■ Job:
Please report how many lines of the listing contain the word "height", giving only the number. Case counts.

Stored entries
-- BEGIN --

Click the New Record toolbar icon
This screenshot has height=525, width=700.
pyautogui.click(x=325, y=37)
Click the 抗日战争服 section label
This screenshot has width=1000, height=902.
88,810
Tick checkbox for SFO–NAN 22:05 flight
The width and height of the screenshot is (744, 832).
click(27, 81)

-- END --

■ Solution for this problem:
3